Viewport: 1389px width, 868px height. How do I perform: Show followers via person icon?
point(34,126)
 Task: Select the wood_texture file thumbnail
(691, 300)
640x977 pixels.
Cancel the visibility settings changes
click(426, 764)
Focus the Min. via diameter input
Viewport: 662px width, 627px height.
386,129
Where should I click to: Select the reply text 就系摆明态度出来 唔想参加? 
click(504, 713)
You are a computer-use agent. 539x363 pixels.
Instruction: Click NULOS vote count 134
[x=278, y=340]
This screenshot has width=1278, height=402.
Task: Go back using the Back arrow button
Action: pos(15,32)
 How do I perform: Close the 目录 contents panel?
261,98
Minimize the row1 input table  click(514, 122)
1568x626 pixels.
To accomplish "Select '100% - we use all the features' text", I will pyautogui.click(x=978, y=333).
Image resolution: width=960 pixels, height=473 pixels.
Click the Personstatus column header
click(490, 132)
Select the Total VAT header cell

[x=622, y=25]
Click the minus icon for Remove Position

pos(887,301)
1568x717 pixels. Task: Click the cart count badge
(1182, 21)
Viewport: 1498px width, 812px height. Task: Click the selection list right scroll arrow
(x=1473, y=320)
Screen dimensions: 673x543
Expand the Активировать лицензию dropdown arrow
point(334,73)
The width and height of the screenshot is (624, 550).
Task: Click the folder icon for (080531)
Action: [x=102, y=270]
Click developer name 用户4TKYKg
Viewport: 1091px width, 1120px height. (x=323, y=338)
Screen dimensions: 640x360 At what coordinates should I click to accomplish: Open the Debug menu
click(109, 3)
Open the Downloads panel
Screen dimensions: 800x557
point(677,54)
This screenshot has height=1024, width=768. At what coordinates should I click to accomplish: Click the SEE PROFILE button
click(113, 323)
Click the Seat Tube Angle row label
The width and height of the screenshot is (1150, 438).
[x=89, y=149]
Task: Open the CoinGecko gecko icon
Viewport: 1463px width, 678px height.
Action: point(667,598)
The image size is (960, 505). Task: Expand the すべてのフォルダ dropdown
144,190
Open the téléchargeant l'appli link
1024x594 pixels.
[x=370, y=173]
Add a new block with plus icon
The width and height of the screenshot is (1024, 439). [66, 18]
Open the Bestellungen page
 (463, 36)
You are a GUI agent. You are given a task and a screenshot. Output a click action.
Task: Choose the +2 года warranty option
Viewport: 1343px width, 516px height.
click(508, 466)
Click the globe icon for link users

_Brief_
Every line from the top of the material through the line containing "Screen dimensions: 673x543" must be transcribed exactly, and no other line may appear.

_Exercise answer_
Viewport: 1389px width, 868px height. How do I perform: Show followers via person icon?
point(34,126)
 Task: Select the wood_texture file thumbnail
(691, 300)
640x977 pixels.
Cancel the visibility settings changes
click(426, 764)
Focus the Min. via diameter input
Viewport: 662px width, 627px height.
386,129
Where should I click to: Select the reply text 就系摆明态度出来 唔想参加? 
click(504, 713)
You are a computer-use agent. 539x363 pixels.
Instruction: Click NULOS vote count 134
[x=278, y=340]
This screenshot has width=1278, height=402.
Task: Go back using the Back arrow button
Action: pos(15,32)
 How do I perform: Close the 目录 contents panel?
261,98
Minimize the row1 input table  click(514, 122)
1568x626 pixels.
To accomplish "Select '100% - we use all the features' text", I will pyautogui.click(x=978, y=333).
Image resolution: width=960 pixels, height=473 pixels.
Click the Personstatus column header
click(490, 132)
Select the Total VAT header cell

[x=622, y=25]
Click the minus icon for Remove Position

pos(887,301)
1568x717 pixels. Task: Click the cart count badge
(1182, 21)
Viewport: 1498px width, 812px height. Task: Click the selection list right scroll arrow
(x=1473, y=320)
Screen dimensions: 673x543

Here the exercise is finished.